**ASSIGNMENT**. In the data that follows, find each line containing "crest" and copy it.

**SUPPLIED INFORMATION**.
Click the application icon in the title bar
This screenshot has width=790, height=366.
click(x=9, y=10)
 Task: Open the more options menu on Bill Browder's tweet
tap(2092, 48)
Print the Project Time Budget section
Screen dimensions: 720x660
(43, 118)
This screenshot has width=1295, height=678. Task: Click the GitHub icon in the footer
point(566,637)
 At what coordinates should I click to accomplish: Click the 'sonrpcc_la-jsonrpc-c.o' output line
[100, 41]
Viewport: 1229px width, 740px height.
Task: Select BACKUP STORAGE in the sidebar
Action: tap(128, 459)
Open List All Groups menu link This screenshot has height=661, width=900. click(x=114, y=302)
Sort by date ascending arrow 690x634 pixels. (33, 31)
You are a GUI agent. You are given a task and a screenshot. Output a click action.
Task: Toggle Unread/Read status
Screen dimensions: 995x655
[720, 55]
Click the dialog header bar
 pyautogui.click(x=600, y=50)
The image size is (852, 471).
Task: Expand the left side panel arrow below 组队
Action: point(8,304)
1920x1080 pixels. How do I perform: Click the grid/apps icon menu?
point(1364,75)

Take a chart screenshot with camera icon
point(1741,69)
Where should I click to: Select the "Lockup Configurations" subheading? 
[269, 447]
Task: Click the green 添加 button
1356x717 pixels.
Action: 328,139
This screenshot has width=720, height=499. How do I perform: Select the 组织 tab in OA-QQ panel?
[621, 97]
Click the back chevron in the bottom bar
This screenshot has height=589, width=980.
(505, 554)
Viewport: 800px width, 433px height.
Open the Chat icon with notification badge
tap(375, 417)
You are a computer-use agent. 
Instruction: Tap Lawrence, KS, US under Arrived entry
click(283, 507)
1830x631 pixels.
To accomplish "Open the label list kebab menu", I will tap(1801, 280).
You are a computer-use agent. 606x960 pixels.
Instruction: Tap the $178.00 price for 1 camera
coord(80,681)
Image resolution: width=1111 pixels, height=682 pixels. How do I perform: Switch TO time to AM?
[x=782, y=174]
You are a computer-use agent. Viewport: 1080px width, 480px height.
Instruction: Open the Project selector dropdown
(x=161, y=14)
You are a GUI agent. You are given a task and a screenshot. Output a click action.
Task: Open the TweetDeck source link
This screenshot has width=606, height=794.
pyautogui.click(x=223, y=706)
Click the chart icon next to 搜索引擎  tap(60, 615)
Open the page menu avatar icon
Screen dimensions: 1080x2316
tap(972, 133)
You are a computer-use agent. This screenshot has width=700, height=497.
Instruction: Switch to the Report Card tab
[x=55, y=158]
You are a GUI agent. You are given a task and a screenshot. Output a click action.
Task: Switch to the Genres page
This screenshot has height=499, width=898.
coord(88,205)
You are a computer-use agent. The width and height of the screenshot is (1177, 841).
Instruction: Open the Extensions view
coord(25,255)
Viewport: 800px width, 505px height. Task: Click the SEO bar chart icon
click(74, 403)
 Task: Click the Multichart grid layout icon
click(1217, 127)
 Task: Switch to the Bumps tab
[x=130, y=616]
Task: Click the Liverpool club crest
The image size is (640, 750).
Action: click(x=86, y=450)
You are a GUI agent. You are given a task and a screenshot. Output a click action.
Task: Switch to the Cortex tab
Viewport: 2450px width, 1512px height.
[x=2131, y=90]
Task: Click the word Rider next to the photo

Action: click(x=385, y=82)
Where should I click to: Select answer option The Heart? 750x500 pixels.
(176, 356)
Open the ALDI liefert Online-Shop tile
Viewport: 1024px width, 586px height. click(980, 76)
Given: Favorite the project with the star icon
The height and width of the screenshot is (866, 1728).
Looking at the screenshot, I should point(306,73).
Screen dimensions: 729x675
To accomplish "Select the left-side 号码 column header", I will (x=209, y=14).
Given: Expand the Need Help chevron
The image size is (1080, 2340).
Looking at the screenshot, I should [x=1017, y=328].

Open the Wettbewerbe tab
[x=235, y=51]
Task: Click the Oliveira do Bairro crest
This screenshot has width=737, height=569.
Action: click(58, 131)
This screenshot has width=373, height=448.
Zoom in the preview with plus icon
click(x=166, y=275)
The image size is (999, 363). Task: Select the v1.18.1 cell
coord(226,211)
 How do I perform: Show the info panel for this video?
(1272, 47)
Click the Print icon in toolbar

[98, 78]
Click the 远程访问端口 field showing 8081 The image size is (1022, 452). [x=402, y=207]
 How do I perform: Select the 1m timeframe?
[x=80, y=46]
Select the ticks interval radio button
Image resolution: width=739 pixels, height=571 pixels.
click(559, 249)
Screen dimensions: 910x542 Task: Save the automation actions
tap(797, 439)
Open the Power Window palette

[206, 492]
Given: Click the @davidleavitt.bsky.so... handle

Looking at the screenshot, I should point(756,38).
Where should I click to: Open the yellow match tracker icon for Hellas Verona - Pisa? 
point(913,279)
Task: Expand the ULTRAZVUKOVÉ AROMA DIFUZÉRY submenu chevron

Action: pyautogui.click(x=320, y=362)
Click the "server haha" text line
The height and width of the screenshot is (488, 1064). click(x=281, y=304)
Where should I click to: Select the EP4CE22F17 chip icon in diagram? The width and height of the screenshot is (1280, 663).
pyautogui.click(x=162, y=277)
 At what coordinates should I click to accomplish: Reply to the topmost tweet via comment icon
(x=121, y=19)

**OUTPUT BELOW**.
Task: Click the Liverpool club crest
Task: Click the Oliveira do Bairro crest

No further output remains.